Pensate per un momento a questa situazione: che diavolo sta succedendo? I problemi del cambiamento climatico e dell'esaurimento del petrolio non sono mai stati così chiari di quanto lo siano ora. Basti guardare alla calotta glaciale dell'Artico: neghereste che si stia fondendo ed anche rapidamente? E guardate i prezzi di mercato di tutte le risorse minerali: potete negare che tutto ora costi tre volte tanto di quanto non costasse 10 anni fa? E sapete anche che l'esaurimento ci sta spingendo ad usare più carbone e che più carbone sta portando più cambiamento climatico.

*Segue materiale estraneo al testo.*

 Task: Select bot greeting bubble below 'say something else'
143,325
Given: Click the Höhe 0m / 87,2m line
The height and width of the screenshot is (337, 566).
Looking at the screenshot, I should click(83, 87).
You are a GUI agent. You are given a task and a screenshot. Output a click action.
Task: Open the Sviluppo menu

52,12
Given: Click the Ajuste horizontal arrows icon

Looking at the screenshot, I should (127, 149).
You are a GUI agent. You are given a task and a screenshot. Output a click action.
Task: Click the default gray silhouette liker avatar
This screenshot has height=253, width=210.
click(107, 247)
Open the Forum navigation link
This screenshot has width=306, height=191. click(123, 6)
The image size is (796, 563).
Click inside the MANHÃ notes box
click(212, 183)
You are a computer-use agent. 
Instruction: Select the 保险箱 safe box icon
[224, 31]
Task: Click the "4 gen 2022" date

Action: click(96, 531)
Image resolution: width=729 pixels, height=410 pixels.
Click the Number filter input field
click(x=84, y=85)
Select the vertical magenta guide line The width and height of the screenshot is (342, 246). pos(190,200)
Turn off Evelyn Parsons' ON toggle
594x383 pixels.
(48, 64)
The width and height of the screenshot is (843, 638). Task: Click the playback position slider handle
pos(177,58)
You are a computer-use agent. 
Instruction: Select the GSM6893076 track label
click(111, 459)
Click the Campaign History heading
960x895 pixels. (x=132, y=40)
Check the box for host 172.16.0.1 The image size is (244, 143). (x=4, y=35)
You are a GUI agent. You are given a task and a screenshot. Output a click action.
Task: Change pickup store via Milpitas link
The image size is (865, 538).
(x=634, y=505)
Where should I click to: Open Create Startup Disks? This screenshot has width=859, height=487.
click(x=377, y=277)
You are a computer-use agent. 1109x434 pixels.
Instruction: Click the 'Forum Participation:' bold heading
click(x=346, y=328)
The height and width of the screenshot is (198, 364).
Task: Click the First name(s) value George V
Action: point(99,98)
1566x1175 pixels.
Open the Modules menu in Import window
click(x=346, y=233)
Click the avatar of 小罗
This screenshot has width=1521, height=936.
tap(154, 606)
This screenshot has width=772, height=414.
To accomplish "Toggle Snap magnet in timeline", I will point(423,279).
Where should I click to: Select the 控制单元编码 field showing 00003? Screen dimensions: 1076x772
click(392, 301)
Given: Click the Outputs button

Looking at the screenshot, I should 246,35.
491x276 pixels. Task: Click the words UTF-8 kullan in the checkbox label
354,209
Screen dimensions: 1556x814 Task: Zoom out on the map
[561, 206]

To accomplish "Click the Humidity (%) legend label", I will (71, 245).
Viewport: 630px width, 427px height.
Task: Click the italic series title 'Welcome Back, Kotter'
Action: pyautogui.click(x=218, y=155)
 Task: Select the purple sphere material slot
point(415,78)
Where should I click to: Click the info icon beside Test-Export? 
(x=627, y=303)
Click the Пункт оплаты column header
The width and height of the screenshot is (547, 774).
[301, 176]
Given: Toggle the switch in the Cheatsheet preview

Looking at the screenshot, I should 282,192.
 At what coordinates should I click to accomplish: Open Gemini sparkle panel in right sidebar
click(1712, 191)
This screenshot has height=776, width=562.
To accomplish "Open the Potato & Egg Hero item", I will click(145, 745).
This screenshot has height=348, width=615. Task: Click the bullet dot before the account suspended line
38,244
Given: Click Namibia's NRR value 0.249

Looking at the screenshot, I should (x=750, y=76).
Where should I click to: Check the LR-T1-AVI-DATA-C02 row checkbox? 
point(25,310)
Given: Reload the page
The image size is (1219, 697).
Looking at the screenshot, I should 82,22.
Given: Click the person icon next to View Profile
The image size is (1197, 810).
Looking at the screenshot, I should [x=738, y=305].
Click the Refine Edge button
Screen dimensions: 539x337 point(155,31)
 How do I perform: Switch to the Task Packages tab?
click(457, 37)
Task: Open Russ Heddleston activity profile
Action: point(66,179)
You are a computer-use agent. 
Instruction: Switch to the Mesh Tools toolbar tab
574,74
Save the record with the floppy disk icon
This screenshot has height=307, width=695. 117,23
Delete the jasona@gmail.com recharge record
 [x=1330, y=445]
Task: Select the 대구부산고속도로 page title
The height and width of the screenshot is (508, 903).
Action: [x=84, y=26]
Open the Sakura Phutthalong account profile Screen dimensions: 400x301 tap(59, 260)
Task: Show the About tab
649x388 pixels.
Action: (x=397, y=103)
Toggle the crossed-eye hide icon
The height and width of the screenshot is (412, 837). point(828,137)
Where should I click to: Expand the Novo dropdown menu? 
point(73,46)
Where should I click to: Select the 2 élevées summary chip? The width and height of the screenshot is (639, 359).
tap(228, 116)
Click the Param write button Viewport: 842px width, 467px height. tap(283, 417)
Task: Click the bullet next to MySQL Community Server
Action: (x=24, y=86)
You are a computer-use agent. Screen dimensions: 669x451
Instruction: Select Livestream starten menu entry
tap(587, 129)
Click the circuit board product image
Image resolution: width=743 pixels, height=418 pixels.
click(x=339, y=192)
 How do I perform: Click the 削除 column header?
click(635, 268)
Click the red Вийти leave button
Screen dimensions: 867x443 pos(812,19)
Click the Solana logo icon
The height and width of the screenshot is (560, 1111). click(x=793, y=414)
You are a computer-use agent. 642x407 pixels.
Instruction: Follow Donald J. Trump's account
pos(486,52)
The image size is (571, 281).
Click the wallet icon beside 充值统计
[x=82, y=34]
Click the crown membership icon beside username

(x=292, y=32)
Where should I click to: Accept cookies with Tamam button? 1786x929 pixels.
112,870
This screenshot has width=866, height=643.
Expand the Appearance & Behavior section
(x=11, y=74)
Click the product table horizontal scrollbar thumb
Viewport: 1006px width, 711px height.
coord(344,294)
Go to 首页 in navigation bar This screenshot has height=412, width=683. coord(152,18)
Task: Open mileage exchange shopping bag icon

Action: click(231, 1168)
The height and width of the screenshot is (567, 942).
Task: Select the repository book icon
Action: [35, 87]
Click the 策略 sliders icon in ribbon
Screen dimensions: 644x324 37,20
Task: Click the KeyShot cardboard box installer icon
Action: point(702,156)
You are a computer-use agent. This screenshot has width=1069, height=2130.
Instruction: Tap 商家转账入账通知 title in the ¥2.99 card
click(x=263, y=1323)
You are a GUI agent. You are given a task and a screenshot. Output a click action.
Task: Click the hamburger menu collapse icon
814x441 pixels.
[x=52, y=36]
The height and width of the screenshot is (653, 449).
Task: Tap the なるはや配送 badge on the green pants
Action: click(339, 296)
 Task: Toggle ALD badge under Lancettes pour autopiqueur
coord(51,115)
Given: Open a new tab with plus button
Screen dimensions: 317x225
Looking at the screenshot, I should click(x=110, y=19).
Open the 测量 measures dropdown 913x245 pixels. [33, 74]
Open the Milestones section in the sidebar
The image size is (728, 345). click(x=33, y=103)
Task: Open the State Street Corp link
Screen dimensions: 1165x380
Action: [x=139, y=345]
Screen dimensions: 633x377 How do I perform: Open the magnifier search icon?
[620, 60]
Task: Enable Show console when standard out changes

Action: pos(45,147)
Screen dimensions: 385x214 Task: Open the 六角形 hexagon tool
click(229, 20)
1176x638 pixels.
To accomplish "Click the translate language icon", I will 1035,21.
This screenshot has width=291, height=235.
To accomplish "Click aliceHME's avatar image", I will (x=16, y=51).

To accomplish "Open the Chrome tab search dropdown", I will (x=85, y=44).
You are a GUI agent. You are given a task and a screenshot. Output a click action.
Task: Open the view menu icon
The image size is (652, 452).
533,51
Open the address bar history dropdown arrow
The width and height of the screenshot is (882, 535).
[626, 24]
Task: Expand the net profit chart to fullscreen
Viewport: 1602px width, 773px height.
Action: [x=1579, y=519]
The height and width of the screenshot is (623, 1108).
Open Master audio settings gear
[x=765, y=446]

Andiamo, dannazione: come potete ignorare l'evidenza così platealmente? Tutto questo sta succedendo davvero!

E nonostante ciò, il mondo anglofono sembra essere completamente cieco di fronte all'evidenza. Credo che non ci sia altra spiegazione che quella di invocare il concetto di “falena accecata dalla luce”. Immagino che, negli ultimi istanti, una falena non veda nemmeno la fiamma nella quale sta volando dentro. Ne è completamente accecata. Dobbiamo essere soggetti a qualcosa di simile. Stiamo volando nel disastro totale volontariamente, puntando perfettamente alla massimizzazione del danno a noi stessi e totalmente ciechi.

Dicono che le falene volino dentro alla luce intensa perché i loro cervelli orientati alla ricerca di luci deboli, forse per dirigere il loro volo – semplicemente non sono attrezzati per gestire luci molto intense. Il nostro sistema decisionale sembra soffrire dello stesso problema: è orientato alla ricerca del profitto economico a breve termine e non è mai stato concepito per qualcosa d''altro. Le prove del disastro in arrivo gli sono incomprensibili, quindi le spegne semplicemente. Più le prove aumentano, più il sistema opera attivamente per spegnerle. E vola nella fiamma.




(*) Alla fine, siamo stati in grado di trovare un editore che si prenderà cura della versione inglese de “Il Pianeta saccheggiato”. Se va tutto bene, dovrebbe uscire in autunno.